A visit to Loaf, the sofa and bed retailer, does much to highlight why online retailers that head for the high street are doing things right, says John Ryan.
Sitting among the hopefuls at last week’s Retail Week Awards, it was hard not to reflect on the changing nature of retail in the UK.
Excluding the prize for Outstanding Contribution to Retail (well done, Sir Malcolm), around a third of the gongs that were handed out were for outfits that have no physical stores.
Some would say that this is the way of the world and it goes a long way towards explaining the much-talked-about ‘retailgeddon’ on our high streets. Yet a visit to beds and sofa outfit Loaf would do much to refute this view.
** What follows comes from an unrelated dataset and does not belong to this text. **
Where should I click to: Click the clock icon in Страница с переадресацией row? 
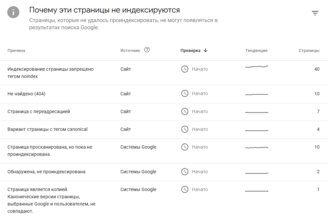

The store in question is in London’s Spitalfields and has been open for a little under a year, replacing a Ted Baker that was pretty ‘out there’ in terms of store design.
Loaf, for those who don’t know about it, is an online operation that has a handful of shops (or ‘shacks’, as the retailer refers to them) – three in London and one in Guildford, with three more set to welcome shoppers this year.
Walking into this one with Angus, the family West Highland white terrier, we were immediately greeted in a relaxed but friendly manner; and when it came to test-driving a sofa, Angus was encouraged to see if he liked it as well.
Alex, the member of staff who was guiding us towards making a choice, knew his stuff, pointing out the ups and downs of the various fabrics that could be used for each sofa.
“It was the mix of product knowledge, service that was in no way slick, and a range that you could touch and feel that convinced”
At no point was there the sense of ‘buy, buy, buy’, and if an option wasn’t on view, he immediately showed what it would look like by reference to the website.
In total it was a pleasure to be in and the chances are that a purchase will follow – which is a tough call in the current climate where big-ticket sales are hard to come by.
It was the mix of product knowledge, service that was in no way slick, but which made you feel at home and unpressured, and a range that you could touch and feel that convinced.
This may be an online retailer that only opened its first shack in 2015, but the proposition has been thought through and, to judge by the number of other shoppers in the store, it is getting its message across.
More terrestrial-based retailers could do a lot worse than take a look at this one and seeing why it appears to be working offline as much as online.